After the deployment of Sputnik by the Soviet Union, the United States space program accelerated and scientists, including chemists, were in demand. Rocketdyne, the company that supplied all the major engines for the Saturn Rocket, which propelled the Apollo missions, employed him in 1959 through 1969. His work was primarily in the development in rocket oxidizers and was involved in several patents at Rocketdyne while living in suburban Canoga Park, California. In 1962, the couple added their second daughter, April. All four of his children went on to graduate with college degrees.
As the Apollo program was being phased-out, he found new employment and moved the family to Bogota, New Jersey, working as a chemist in nearby Hackensack. After five years, the family moved back to California, settling in the central coast beach town of Aptos.
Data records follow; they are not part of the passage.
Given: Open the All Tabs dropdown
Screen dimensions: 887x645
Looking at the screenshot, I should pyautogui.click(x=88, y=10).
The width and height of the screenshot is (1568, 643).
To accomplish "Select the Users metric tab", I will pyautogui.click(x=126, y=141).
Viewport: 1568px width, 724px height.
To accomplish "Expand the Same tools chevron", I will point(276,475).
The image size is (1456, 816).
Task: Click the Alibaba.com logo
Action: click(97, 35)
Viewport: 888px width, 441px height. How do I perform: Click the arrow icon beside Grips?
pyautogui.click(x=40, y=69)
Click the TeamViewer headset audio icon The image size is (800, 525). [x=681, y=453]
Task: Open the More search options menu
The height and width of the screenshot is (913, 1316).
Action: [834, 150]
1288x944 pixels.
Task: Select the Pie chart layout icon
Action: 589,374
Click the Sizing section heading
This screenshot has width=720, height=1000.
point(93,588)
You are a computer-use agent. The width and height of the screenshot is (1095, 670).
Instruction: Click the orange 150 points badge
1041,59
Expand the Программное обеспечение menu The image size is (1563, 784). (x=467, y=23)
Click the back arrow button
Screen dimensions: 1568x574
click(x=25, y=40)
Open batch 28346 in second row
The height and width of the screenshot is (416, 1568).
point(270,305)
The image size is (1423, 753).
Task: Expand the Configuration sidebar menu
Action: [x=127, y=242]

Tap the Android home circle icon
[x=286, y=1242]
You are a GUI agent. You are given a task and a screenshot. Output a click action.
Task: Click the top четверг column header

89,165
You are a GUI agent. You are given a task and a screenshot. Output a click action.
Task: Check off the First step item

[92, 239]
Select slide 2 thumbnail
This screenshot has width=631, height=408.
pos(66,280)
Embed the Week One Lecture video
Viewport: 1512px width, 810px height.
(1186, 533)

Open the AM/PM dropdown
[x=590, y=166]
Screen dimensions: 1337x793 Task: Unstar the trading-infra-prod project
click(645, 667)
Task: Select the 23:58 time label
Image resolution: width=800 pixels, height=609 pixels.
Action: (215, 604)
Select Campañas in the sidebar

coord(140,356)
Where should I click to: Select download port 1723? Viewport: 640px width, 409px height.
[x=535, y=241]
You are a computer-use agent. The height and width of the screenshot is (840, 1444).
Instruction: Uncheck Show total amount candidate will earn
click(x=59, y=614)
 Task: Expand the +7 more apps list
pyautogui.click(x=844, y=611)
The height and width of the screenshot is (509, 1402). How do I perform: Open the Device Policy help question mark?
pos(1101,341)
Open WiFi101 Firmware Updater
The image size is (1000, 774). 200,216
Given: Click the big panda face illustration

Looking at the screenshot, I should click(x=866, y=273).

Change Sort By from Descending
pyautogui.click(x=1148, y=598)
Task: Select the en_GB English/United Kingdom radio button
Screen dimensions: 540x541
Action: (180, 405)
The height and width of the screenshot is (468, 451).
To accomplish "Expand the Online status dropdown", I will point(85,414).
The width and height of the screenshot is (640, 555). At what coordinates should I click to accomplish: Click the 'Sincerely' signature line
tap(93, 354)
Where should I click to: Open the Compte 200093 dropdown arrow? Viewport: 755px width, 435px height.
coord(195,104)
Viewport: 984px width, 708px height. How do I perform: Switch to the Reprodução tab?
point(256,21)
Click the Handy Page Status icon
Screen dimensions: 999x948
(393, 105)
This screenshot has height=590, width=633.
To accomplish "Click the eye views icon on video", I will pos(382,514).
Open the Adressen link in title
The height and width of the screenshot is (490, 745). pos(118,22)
He commuted to Hollister and worked for Teledyne McCormick Selph until retirement in 1989.
While in retirement in Eureka, he served for many years as a Trustee of the United Methodist Church and volunteered building homes with “Habitat for Humanity.” He and his wife traveled extensively during retirement including cruises and tours to every continent and many countries in the world.
He was preceded in death by his wife of 66 years in marriage, Francis “Jean” Bennet in December 2022. He is survived by his two sons and two daughters, four grandchildren (Neil Ogimachi, Mindy Ogimachi, Andrew Jenner and Eleanor Jenner) and two great-grandchildren (Lyla and Rylan Ogimachi).
Services will be held at Oceanview Cemetery April 13, 2024 at 11 a.m.